With these results in mind, we can define a set of trade-offs and design decisions that we believe may be constructive towards further refinements of similar systems in the future. The LiDAR resolution had significant and somewhat unexpected trade-offs. As noted above, there was a significant magnifying effect on the false positive detections for the high-resolution LiDAR. Extensive outdoor environments where no barriers exist to LiDAR scans present a computational challenge to both robots. In the driveway environment, the processing time for the lower-resolution LiDAR robot was demonstrably longer than in the alley, resulting in about half as many test clouds being processed per unit time. This effect was much worse for the other robot, as the size of the point cloud on a high-resolution LiDAR like the Ouster OS1 makes the change detection algorithm, while not completely intractable, too slow to run on our robot’s hardware in any reasonable timeframe. For this reason we applied a threshold to the LiDAR, limiting any laser return to 50 m in an effort to reduce the point cloud size. For a more fair comparison we made a corresponding change in the post-processing of the results from the low-resolution LiDAR robot, discarding detections over 50 m.
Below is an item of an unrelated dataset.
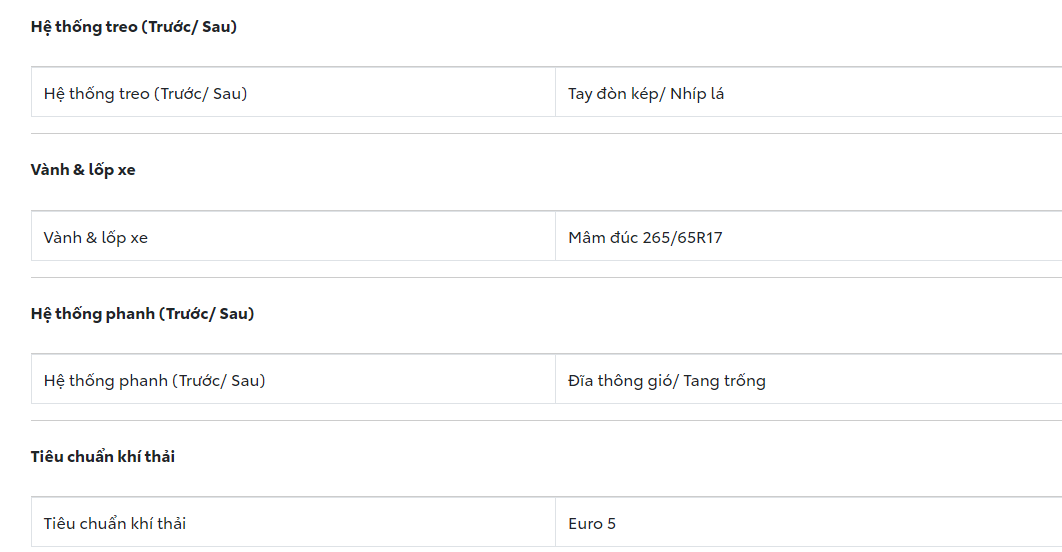Click "(Trước/ Sau)" in the suspension row label
Viewport: 1062px width, 552px height.
pos(200,94)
In terms of object detection, the higher-resolution LiDAR robot was the only robot to successfully detect the ball in the alley scene (Fig. 5b). For a visualization of that detection compare Fig. 9 with Fig. 10. Note the ball location at (3, 0.75, 0.1). It is possible that with better tuning of the change detection the ball could be detected by the lower-resolution LiDAR; however, it is entirely possible that the low number of points returned from such a small object will always be filtered.
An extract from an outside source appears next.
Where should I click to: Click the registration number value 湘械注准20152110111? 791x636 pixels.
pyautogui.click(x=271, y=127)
Finally, the purpose of this system is ultimately to present changes to the human for evaluation of further action. Given the concerns of tractability of computation, accuracy of detection, and sufficiency of information, and given our change detection approach, unless there is a need to detect small changes in the environment, we believe that a robot equipped lower resolution LiDAR may be capable of detecting and presenting changes to the human user via the AR-HMD just as well, if not better, than a robot equipped with a higher-resolution LiDAR. We caveat this with the expectation that given sufficient optimization for computation, detection accuracy, and information downsampling (e.g., through filtering and clustering) in the user interface, the system with a higher-resolution LiDAR should be able to be made to outperform the lower-resolution.

6 Conclusion

In this paper we present an approach to provide situational awareness of change detections found by an autonomous robot to its human teammate. This approach is motivated by the complimentary observations that 1) change detection can be challenging for humans yet entirely tractable for properly equipped and programmed autonomous robots, and 2) understanding change context is easy for humans and challenging to implement on an autonomous robot. The approach presented compares observed test point clouds against an a priori collected model cloud to generate change detections. Our system enables the robot to communicate detected changes via AR visualizations to the human teammate for evaluation. To field such a system, an important consideration is the sampling density of the point cloud. We implement our system on two otherwise identical robots with different resolution LiDAR sensors and examine two hypotheses about the system’s change detection performance and visualization interpretability. Our results lead us to conclude that higher resolution is not simply better, and we identify several trade-offs between implementations. We observe that regardless of the implementation and although a full human study is out ot scope of this paper, there is evidence that our approach is sufficient to provide situational awareness of changes in the environment to human teammates.